EXTRAIT SOURCE:
▽

La justice est un organe de la reproduction sociale, et la prison comme moment de sanction-gestion d’une partie de la population qui était déjà, au préalable, excédentaire, en est une particularité, sa dimension la plus hostile.

La crise que nous vivons actuellement est une crise particulièrement grave du mode de production capitaliste et comme toute crise, une crise spécifique au mode d’accumulation. Elle met en jeu l’ensemble du rapport social capitaliste sur la base du rapport salarial qu’entretiennent le Prolétariat et le Capital. Rapport salarial qui émane de la restructuration (financiarisation/mondialisation) des années 70/80 et qui est entré en crise, logiquement.
Avec la crise du régime fordiste d’accumulation et la restructuration qui suivit, c’est toutes les séparations, les garanties sociales, les protections diverses et variées, que l’Etat-Providence (comme agent de la reproduction de la force de travail) conférait à la classe ouvrière, qui ont été désignées comme entrave à la valorisation du Capital (à sa reproduction donc) et traitées comme telle. C’est la fin de l’accumulation capitaliste sur des aires nationales où la reproduction du prolétariat était liée à la productivité. Le prolétariat était confirmé comme pôle nécessaire du capital et la lutte de classe se structurait autour de cette confirmation dans ce qu’on appelait « le mouvement ouvrier », où l’enjeu révolutionnaire était l’affirmation du prolétariat en tant que libération du travail, de la force productive.
Avec la restructuration, c’est toute cette confirmation qui est balayée, la fin de l’identité ouvrière, la fin de cette stabilité sur laquelle les mouvements sociaux s’appuyaient pour revendiquer, l’existence sociale du prolétariat et sa nécessité étant incontestables. Dans ce capitalisme restructuré, la reproduction de la force de travail par le biais du nouveau rapport salarial a connu une double déconnexion, d’abord au niveau de la valorisation du Capital, ensuite au niveau de la consommation ouvrière (où la centralité du salaire n’est plus de mise).

△

Lignes de données de pointage:
▽

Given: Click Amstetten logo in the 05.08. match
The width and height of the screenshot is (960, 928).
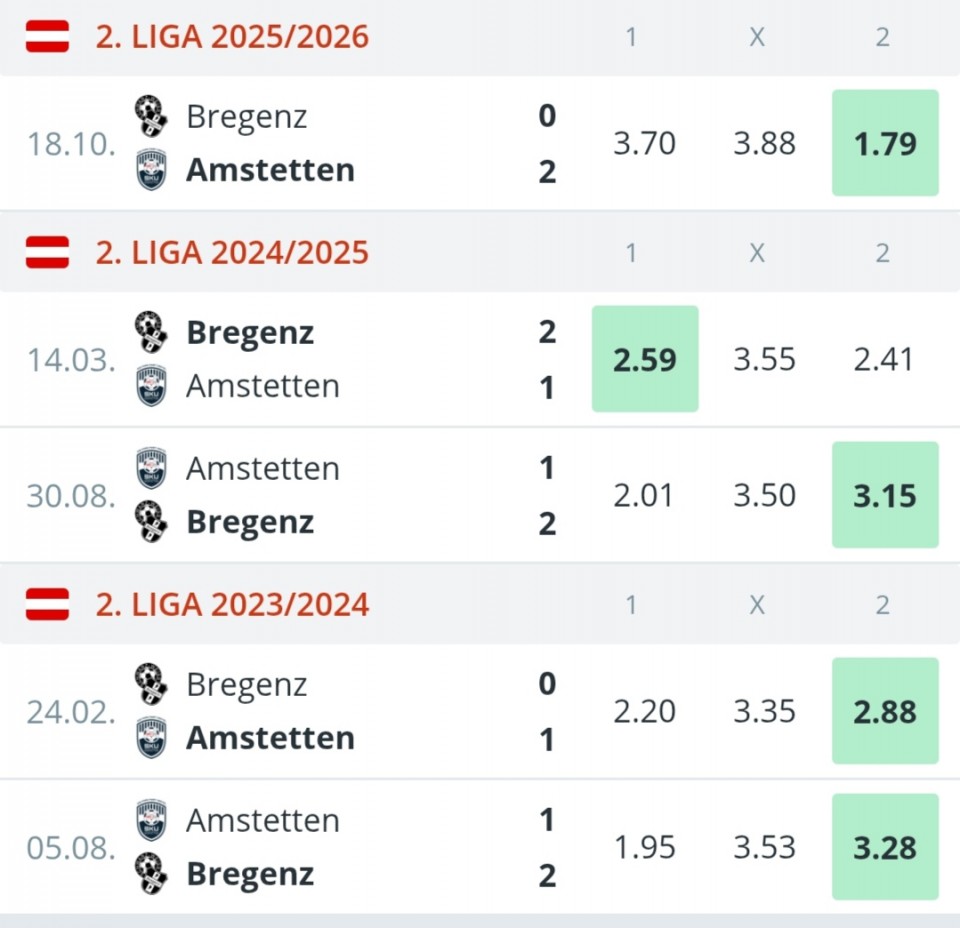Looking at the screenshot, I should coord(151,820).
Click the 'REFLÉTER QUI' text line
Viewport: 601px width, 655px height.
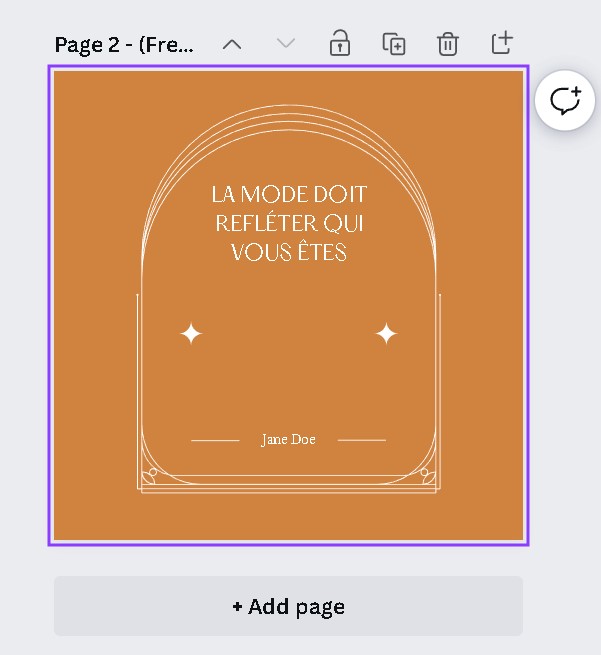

△

ÉNONCÉ DE L'EXERCICE:
Recopiez intégralement l'extrait sur la crise du rapport salarial capitaliste, sans y changer un seul mot ni un seul signe.

RÉSULTAT DE L'EXERCICE:
La justice est un organe de la reproduction sociale, et la prison comme moment de sanction-gestion d’une partie de la population qui était déjà, au préalable, excédentaire, en est une particularité, sa dimension la plus hostile.

La crise que nous vivons actuellement est une crise particulièrement grave du mode de production capitaliste et comme toute crise, une crise spécifique au mode d’accumulation. Elle met en jeu l’ensemble du rapport social capitaliste sur la base du rapport salarial qu’entretiennent le Prolétariat et le Capital. Rapport salarial qui émane de la restructuration (financiarisation/mondialisation) des années 70/80 et qui est entré en crise, logiquement.
Avec la crise du régime fordiste d’accumulation et la restructuration qui suivit, c’est toutes les séparations, les garanties sociales, les protections diverses et variées, que l’Etat-Providence (comme agent de la reproduction de la force de travail) conférait à la classe ouvrière, qui ont été désignées comme entrave à la valorisation du Capital (à sa reproduction donc) et traitées comme telle. C’est la fin de l’accumulation capitaliste sur des aires nationales où la reproduction du prolétariat était liée à la productivité. Le prolétariat était confirmé comme pôle nécessaire du capital et la lutte de classe se structurait autour de cette confirmation dans ce qu’on appelait « le mouvement ouvrier », où l’enjeu révolutionnaire était l’affirmation du prolétariat en tant que libération du travail, de la force productive.
Avec la restructuration, c’est toute cette confirmation qui est balayée, la fin de l’identité ouvrière, la fin de cette stabilité sur laquelle les mouvements sociaux s’appuyaient pour revendiquer, l’existence sociale du prolétariat et sa nécessité étant incontestables. Dans ce capitalisme restructuré, la reproduction de la force de travail par le biais du nouveau rapport salarial a connu une double déconnexion, d’abord au niveau de la valorisation du Capital, ensuite au niveau de la consommation ouvrière (où la centralité du salaire n’est plus de mise).